**Aim of the task**:
Would you please copy every line below that includes the string "will"?
─── Data section ───
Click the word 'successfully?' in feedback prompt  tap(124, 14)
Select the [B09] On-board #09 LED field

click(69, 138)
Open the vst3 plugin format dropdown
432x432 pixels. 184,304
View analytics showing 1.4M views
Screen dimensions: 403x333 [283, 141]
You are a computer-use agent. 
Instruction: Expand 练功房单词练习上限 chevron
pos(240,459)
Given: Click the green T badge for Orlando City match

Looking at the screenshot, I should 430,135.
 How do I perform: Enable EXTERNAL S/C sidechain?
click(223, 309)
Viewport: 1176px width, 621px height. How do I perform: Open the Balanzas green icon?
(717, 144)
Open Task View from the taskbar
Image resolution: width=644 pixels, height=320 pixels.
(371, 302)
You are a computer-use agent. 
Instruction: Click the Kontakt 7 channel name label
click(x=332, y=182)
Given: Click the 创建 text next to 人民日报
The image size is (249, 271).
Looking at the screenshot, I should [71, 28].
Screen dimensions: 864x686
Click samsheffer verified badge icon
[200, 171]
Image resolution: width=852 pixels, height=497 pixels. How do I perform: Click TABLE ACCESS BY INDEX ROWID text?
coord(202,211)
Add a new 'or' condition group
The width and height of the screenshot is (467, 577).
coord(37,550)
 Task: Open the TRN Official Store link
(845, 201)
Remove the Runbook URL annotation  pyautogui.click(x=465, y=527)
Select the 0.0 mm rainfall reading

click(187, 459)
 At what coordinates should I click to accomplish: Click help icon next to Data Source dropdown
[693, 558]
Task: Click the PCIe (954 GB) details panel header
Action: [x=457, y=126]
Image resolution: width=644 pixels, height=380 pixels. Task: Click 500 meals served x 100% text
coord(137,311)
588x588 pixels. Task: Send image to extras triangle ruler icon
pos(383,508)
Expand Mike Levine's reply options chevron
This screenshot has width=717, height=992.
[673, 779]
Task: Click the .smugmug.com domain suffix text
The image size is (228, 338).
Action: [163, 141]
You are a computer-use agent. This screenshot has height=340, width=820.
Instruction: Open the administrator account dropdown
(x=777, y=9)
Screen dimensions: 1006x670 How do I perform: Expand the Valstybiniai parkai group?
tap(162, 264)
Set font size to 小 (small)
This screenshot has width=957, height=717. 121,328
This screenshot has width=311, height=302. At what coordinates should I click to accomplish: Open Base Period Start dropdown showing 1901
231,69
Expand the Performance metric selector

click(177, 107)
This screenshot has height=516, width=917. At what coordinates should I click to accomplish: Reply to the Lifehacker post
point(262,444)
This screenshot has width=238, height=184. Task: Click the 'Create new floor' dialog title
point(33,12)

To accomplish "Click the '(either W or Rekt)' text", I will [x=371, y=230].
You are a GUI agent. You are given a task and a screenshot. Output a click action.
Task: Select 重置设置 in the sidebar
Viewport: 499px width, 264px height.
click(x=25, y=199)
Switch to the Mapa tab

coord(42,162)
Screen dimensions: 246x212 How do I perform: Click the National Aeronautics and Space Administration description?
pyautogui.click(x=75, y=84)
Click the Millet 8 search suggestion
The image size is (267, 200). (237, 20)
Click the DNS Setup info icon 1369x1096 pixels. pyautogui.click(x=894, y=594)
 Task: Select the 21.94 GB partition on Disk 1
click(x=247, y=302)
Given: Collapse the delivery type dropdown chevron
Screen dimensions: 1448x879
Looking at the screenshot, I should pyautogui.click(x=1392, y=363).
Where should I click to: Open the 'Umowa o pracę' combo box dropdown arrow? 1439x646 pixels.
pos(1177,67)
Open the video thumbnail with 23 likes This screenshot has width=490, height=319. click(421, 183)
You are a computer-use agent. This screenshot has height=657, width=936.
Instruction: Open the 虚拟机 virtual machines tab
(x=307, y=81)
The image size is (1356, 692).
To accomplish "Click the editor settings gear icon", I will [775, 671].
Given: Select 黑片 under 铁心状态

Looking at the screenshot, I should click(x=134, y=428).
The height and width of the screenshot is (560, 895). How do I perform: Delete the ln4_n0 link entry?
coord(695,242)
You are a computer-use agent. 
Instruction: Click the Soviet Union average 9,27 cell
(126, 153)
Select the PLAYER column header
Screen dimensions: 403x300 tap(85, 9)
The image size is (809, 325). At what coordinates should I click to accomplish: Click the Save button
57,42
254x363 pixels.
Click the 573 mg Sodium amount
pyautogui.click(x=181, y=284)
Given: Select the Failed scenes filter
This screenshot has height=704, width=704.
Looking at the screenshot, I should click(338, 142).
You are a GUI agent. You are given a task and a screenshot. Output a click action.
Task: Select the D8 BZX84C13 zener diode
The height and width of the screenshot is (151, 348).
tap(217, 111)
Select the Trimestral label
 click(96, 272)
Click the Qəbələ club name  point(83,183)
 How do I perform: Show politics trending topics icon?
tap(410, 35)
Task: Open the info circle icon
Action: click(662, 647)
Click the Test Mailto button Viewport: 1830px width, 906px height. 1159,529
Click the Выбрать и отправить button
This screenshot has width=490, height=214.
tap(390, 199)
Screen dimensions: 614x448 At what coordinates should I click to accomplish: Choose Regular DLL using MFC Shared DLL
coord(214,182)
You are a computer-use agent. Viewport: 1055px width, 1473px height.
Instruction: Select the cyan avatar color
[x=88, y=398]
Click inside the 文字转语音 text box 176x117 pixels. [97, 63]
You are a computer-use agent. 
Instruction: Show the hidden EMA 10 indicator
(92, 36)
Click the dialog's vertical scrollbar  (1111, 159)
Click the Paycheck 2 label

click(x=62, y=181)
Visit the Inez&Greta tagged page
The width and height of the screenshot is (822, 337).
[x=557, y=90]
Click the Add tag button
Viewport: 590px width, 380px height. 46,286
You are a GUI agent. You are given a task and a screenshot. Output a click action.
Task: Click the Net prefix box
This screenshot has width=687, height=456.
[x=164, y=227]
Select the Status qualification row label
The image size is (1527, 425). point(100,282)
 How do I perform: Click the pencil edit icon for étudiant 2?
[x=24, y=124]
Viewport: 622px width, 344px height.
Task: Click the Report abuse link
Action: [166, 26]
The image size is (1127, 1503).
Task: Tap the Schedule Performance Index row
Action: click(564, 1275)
───
**Task output**:
To accomplish "Click the '(either W or Rekt)' text", I will [x=371, y=230].
To accomplish "Click the editor settings gear icon", I will [775, 671].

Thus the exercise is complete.